What the Best Climbers Focus On (That Most Climbers Don’t)
The best climbers aren’t just stronger—they’re more tuned in to the climbing environment.
What sets them apart isn’t just what their bodies can do, but what they pay attention to.
Climbing is complex, and it’s easy to get lost in the details, especially when your attention is pointed in the wrong direction.
We like to believe we can think our way through complex climbing moves. But actually, that’s not how movement really works.
Instead, movement emerges from a search. Your body shifts and adjusts as you search for a solution. If it works, you do the move. If not, you fall off.
Yes, your brain is involved, but it’s not sending a detailed plan like a computer running a program.
Instead, it’s focused on a goal. An outcome. The what, not the how.
Once your brain sets the intention, your body starts the search.
For elite climbers, this search looks smooth. For beginners, it’s clunky and full of trial and error.
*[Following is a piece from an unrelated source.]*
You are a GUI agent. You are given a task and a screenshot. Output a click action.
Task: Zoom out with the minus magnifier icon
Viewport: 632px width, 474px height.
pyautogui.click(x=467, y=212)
But the process is the same: goal-directed exploration.
Here’s a simple way to think about it:
Your brain sets the goal.
Your body figures out how to get there.
Why does this matter?
Because it shows how critical attention is.
Attention shapes movement.
If you’re focused on the wrong thing, you’ll solve the wrong problem.
There are so many scenarios where this shift can improve your climbing.
Here’s an example:
Instead of trying to just do the move, you can focus on achieving a specific state that increases your chance of success.
You can see this in a short breakdown I shared on Instagram, where Aidan Roberts anchors his attention on stability during a crux move.
Watch how Aidan focuses on staying stable. He’s looking for a solid, stable position and once he finds it, the hand move becomes easy.
That’s the key: he’s focused on one specific outcome that’s critical to success, not the complexity of how his body is moving.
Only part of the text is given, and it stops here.